Yeah, give me your Top 10 most played!
Oh man, that's not cool. This feels like a trick! If I look at my most played tracks on iTunes it's gonna be, like, the Rugrats theme song. Yep, there that is. Most recently added was a bunch of N'Sync and Backstreet Boys.
So you're on a boyband kick?
It's more that I've been listening to a lot of Jersey dudes. This guy Mike Gip and all these guys who are making really awesome club music and sampling goofy-ass shit. And I was listening to the original Backstreet Boys song "Show Me the Meaning of Being Lonely" and there were these three string stabs and I just thought it would be awesome to chop those up.
Is the Rugrats theme song going to end up in a future track?
Yeah, maybe! A lot of the time when I'm thinking of textures or samples, I go to videogame music. That's the perfect combination of sounds for me. A lot of Super Nintendo, the Mario Brothers, Zelda, the Final Fantasy series; all the stuff that's actually well regarded for its composition. It can be this cheesy videogame music and it actually carries a lot of emotion. When it's 16-bit music it's so limited in terms of what you can do with it – so how they were able to make really catchy and emotional music from that seems really difficult and interesting to me.
The age at which we were consuming Nintendo music probably has some emotional impact too.

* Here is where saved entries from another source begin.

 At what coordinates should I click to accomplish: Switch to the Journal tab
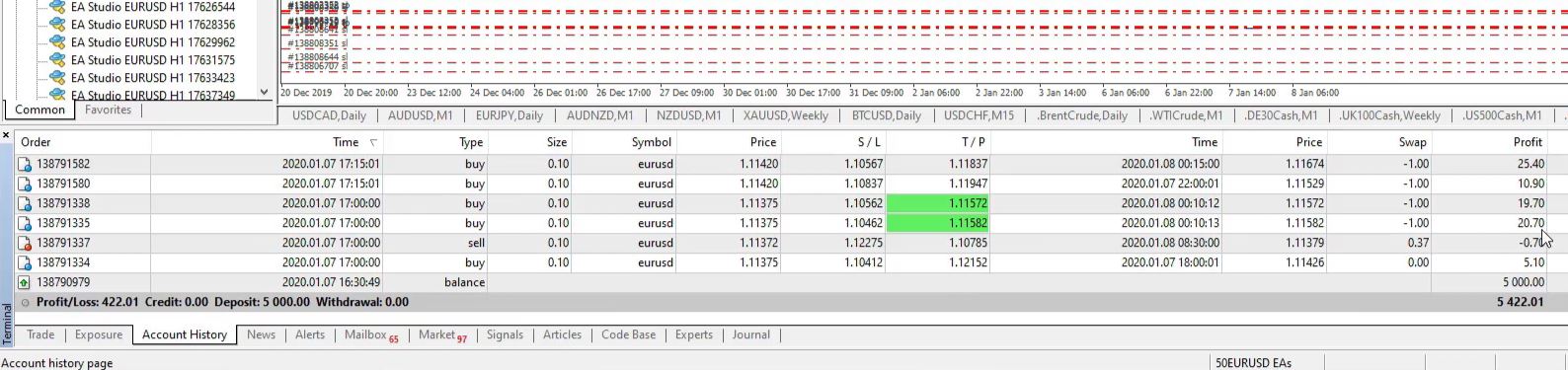click(750, 335)

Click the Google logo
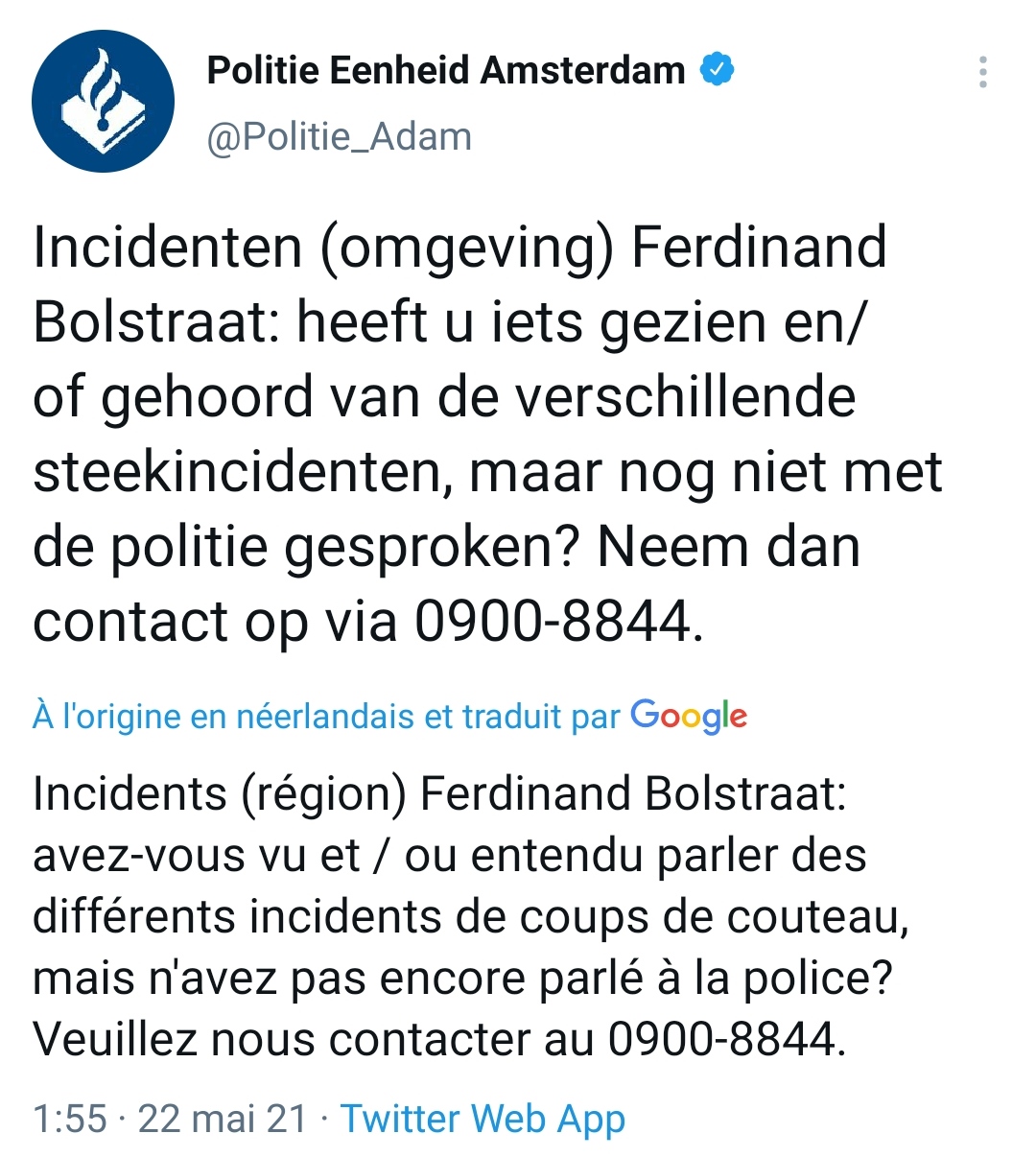[689, 716]
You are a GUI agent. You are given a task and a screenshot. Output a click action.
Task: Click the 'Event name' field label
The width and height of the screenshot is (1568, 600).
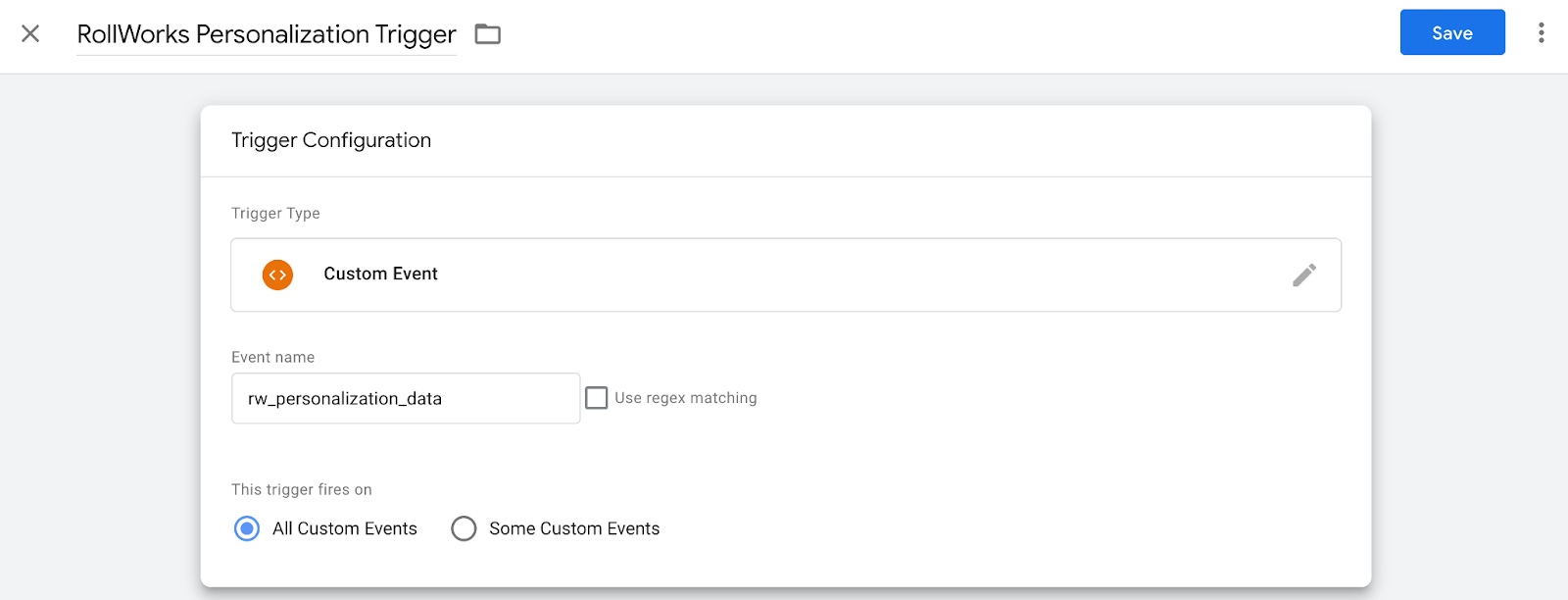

For sure. I found myself sampling a lot of Donkey Kong just because that's what I was playing when I was a kid. And I really loved the music. There's definitely nostalgia there. But it's also like... I was playing a random song from the Donkey Kong soundtrack and these dudes came up to me and were like, "O-M-G WHAT IS THIS!" It sounded like really current and forward-thinking dance music to them. I just think there's something very cool about that. I'm definitely not the first person to do that, I'm just trying to figure out how to work with it since it's something that appeals to me. A lot of rap draws from similar sounds too. That one Meek Mill song sounds very Nintendo-y. I've been trying to figure out why that's working right now.
What's the best way to listen to dance music?
I like listening to music in my headphones, even dance music, because it feels that it's right there. I like to be alone a lot, maybe that's it. I obviously love hearing it in the club on a really great soundsystem too. But being by myself in my house with headphones on is the best way to consume dance music for me. I also think dance music is really intimate in a way that people disregard sometimes.
So what can people expect from your full-length? Is it done?
It's done, yeah. We're just trying to figure out where it belongs label-wise. All that shit is very new to me still. The album is five instrumental tracks and five with features. We have Kitty Pryde, Sinead Harnett who has worked with Disclosure and some others. The track with Sinead I actually originally sang on it but wasn't super happy with it. My voice is on a few of the tracks but it's hiding; I distorted it and messed around with it. I like using my voice more as an instrument. It's really all pretty melancholy. I wanted to make it feel like an album I wanted to listen to in junior high. A lot of the songs are in minor key and can easily feel sad. I didn't want it to be dancey. I wanted people to listen to it on the train or alone or in headphones.
So not at all like your DJ sets?
I get to be behind my computer at least when I DJ, so it's not very different. But, yeah, playing live means playing a lot of rap and tracks by DJs that I love. I definitely rep Shlohmo, RL Grime and that crew hard. Obviously I want the experience to be fun. Playing Boiler Room is funny, really. I went to the Nicolas Jaar one and it was totally a different vibe. You didn't dance at all, you just kind of stared at people as they drank their PBR. If I can give a disclaimer for my Boiler Room set [with A$AP Yams], it's that I don't usually do a B2B set and DJ for Cam'ron and Solange.
What happens when you meet someone like Cam at a penthouse party? Do you slip him a business card?
If I'm drunk enough maybe I'll tell him that I really respect his work. [Laughs] Solange is the scarier one for me. I wouldn't even know what to say to her. I would probably secretly and quietly snip a piece of her hair and run away. Man, I hope Solange doesn't read this.